REFORM OF MENTAL HEALTH LEGISLATION AND CARE IN ARMENIA/CEE

In communist countries the situation with advocacy for persons with mental disabilities totally differs from one in the civil societies. There was neither a legal system nor a civil tradition to advocate for the rights of persons with mental disabilities. The mental health care system was designed in a way, that the corner stones of system – in-patient psychiatric institutions - regards their mission more to punish than to care or help. Persons with mental disabilities were seen as a people, who has to be isolated from the society and their life were under the strong control of so called “dispensers”. Moreover, in former Soviet Union there was not even legislation to regulate the field of mental health. The basic human rights of these people were violating in every step of their lives: it is written a lot about psychiatric abuse in political reasons in countries of the region, there is an awareness that there was a serious abuse and violation of rights of persons with mental disabilities on a social and economical levels. But there is another very important right, from which persons with mental disabilities were deprived – the right of being a part of the society, to participate equally with others in everyday life. In the communist era a majority of persons with mental disabilities were kept in institutions, far away from communities, under vigilant control of personnel, with trampled dignity, were so called “instructions” gave a extraordinary authority to the personnel.
Similar was the situation in mental health services throughout Eastern and Central Europe. Although, in some of the countries of that part of the region there was some legislation, regulating rights of persons with mental disabilities, the situation with observation of human rights was practically the same as in USSR and the basis of system was segregation.
Since perestroyka starts, because of publication of facts of political abuse in psychiatry, in 1988 order of Minister of Health of USSR was issued.

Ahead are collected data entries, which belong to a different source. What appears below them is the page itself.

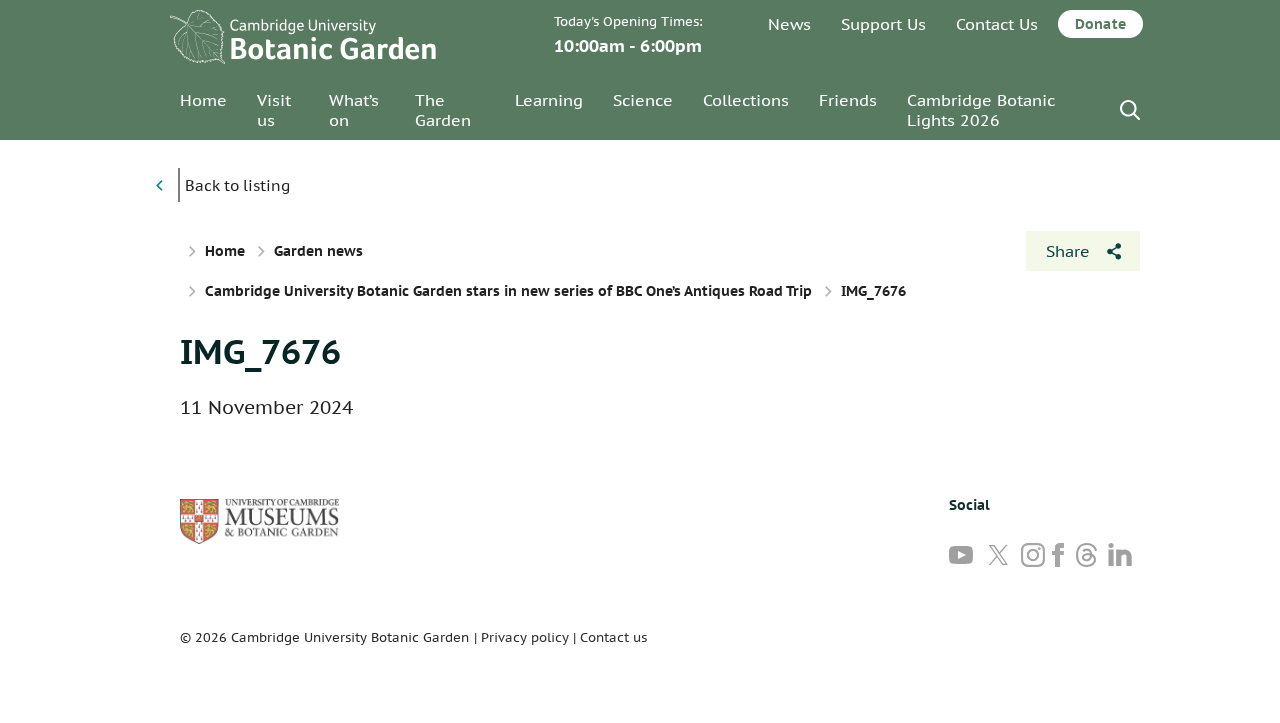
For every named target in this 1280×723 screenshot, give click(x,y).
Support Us (883, 24)
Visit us (274, 110)
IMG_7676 (260, 351)
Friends (848, 100)
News (789, 24)
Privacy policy (525, 637)
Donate (1100, 24)
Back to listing (237, 185)
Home (203, 100)
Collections (746, 100)
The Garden (443, 110)
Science (643, 100)
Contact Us (997, 24)
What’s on (354, 110)
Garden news (318, 251)
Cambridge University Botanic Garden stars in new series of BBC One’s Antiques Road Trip (508, 291)
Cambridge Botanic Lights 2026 (981, 110)
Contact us (613, 637)
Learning (549, 100)
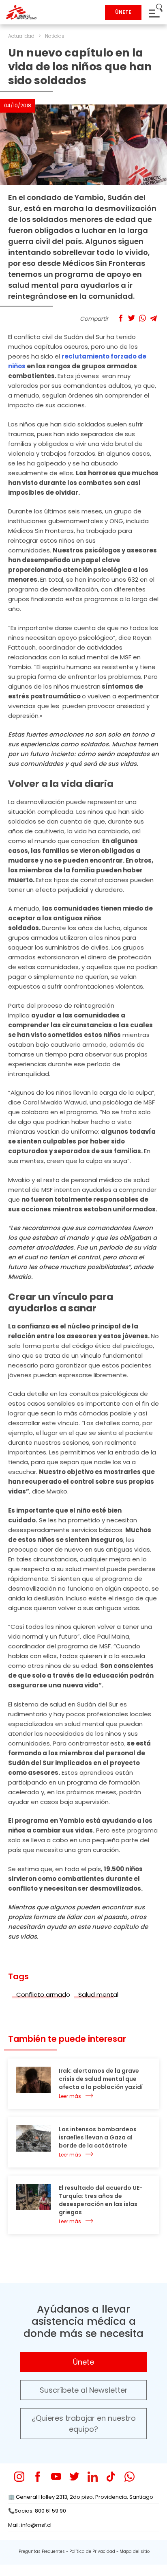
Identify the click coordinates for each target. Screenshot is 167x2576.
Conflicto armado (43, 1994)
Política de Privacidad (92, 2551)
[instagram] (19, 2477)
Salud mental (98, 1994)
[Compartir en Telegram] (153, 318)
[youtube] (56, 2477)
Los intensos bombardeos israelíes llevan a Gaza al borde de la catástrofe (98, 2137)
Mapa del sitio (135, 2551)
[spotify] (148, 2477)
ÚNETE (123, 12)
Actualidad (21, 36)
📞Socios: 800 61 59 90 (37, 2511)
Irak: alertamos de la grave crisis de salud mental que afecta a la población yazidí (101, 2079)
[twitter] (74, 2477)
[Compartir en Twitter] (131, 318)
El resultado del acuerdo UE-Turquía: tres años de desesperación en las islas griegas (101, 2200)
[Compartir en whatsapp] (142, 318)
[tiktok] (111, 2477)
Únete (83, 2362)
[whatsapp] (129, 2477)
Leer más (70, 2096)
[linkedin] (93, 2477)
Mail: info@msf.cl (29, 2525)
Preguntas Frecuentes (42, 2551)
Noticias (54, 36)
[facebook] (37, 2477)
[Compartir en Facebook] (120, 318)
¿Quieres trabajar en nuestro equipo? (84, 2423)
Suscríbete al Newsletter (84, 2390)
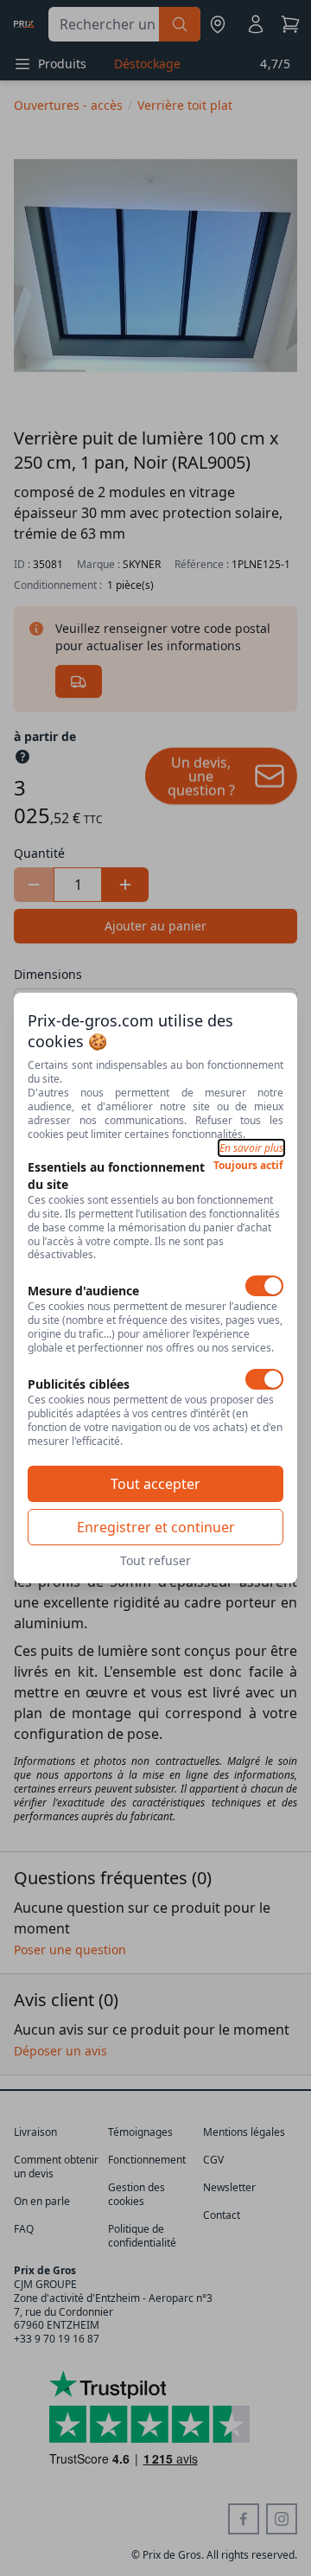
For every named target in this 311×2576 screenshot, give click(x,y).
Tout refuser (155, 1560)
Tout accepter (155, 1483)
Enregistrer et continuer (156, 1527)
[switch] (264, 1285)
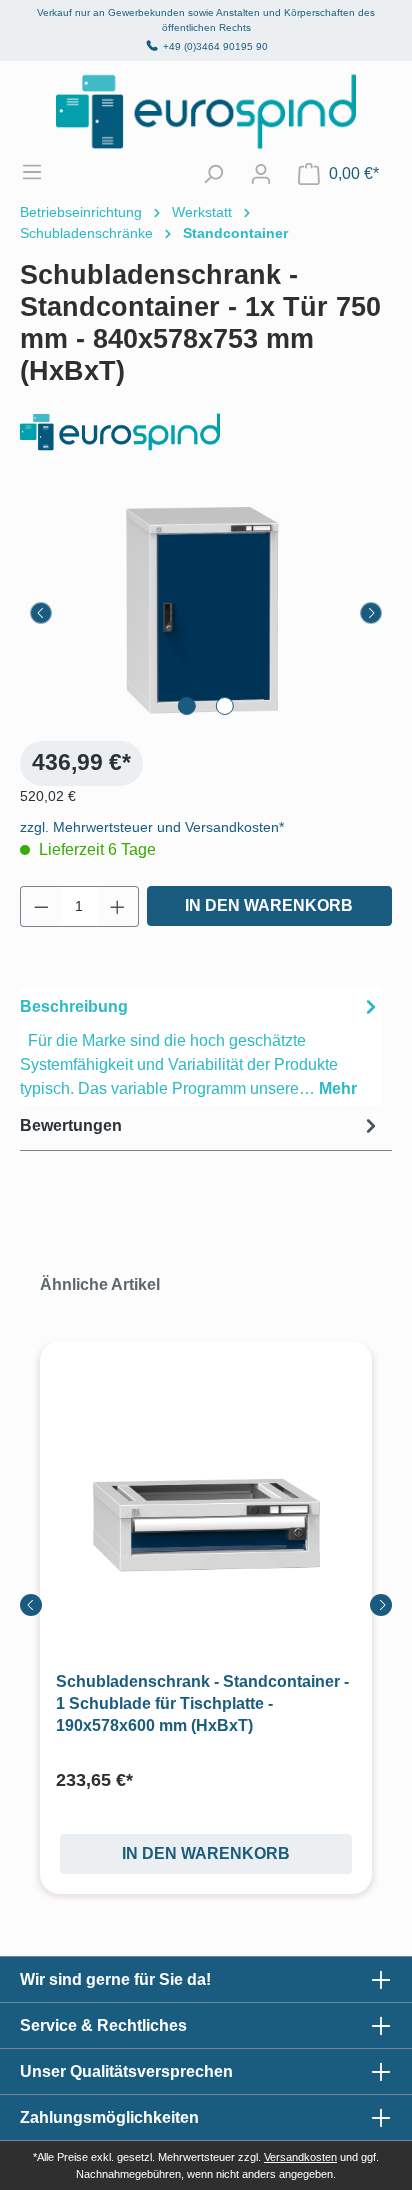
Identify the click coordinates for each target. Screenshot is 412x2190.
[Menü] (42, 172)
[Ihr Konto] (261, 174)
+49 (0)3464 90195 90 (215, 46)
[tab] (201, 1046)
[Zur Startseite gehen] (206, 111)
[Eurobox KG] (206, 432)
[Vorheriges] (41, 613)
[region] (206, 612)
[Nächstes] (371, 613)
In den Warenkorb (269, 905)
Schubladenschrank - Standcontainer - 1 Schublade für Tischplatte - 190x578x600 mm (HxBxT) (202, 1703)
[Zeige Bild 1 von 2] (187, 706)
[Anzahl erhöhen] (118, 906)
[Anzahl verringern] (41, 906)
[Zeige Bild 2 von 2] (225, 706)
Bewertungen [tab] (71, 1125)
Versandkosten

This document for the first time in this part of world regulates the mental health issues.
Later, with global process of transition in this region, situation with advocacy for persons with mental disabilities started to change and now it differs from country to country. Some countries of Eastern and Central Europe revised their existing legislation, some created new, in some countries advocates proposed the drafts of the law, in some although there is modern law situation with observation of elementary human rights becomes worse. But still, the system of services for persons with mental disabilities do not satisfy the most important demand of advocacy groups – transition from segregative care system to community based services. International and governmental agencies were trying to facilitate the living conditions of persons with mental disabilities by providing food and shelter to the needy. But not much had been done to assist them in the process of integration and adaptation into society. Only in a few countries of the region there are community-based services for persons with mental disabilities. In others even small pilot services do not exist. This violates the most important right of persons with mental disabilities – integration into community and caused complete isolation of from the communities. Isolation caused new psychological and social problems. Lack of wide range of community-based services is the serious problems for persons with mental disabilities.

The research will cover the following areas:
review and comparative analysis of mental health legislation in Eastern and Central Europe and former USSR
review and comparative analysis of existing system of care for persons with mental disabilities in Armenia, Hungary, Poland.
summarizing of experience of community based services and activities of advocacy organizations for persons with mental disabilities in the region
design of new advocacy strategies appropriate for the region.

Researches show that the countries with law GDP and permanent lack of finances, poverty and high level of criminality, plenty of vulnerable groups have difficulties with observation of human rights in general, and in mental health in particular.
Countries in the transition are changing the whole system of mental health services and establish new services at the same time legislative reforms. Lack of mental health legislation creates serious risks for persons with mental disabilities. The basic principles of mental health legislation are stated in UN Resolution 46/119 adopted on 18 February 1992 and in “Ten Basic Principles of Mental Health Care Law” of World Health Organization. Other important standards are stated in UN Resolution “Equal Opportunities for Persons with Disabilities” and some European Council documents.

The law itself and the implementation of law are different processes. Even the existing legislation framework does not solve the problems with advocacy for persons with mental disabilities. More efforts have to be done to enforce legislation and to implement law into everyday life. Human rights in mental health is more large than good, democratic legislation, which fits in any and every international human rights standards. Adoption of new law is the first and easiest step on the long path of reforming of services for persons with mental disabilities in the transition. Law could be only the paper if strong advocacy will not forced its implementation.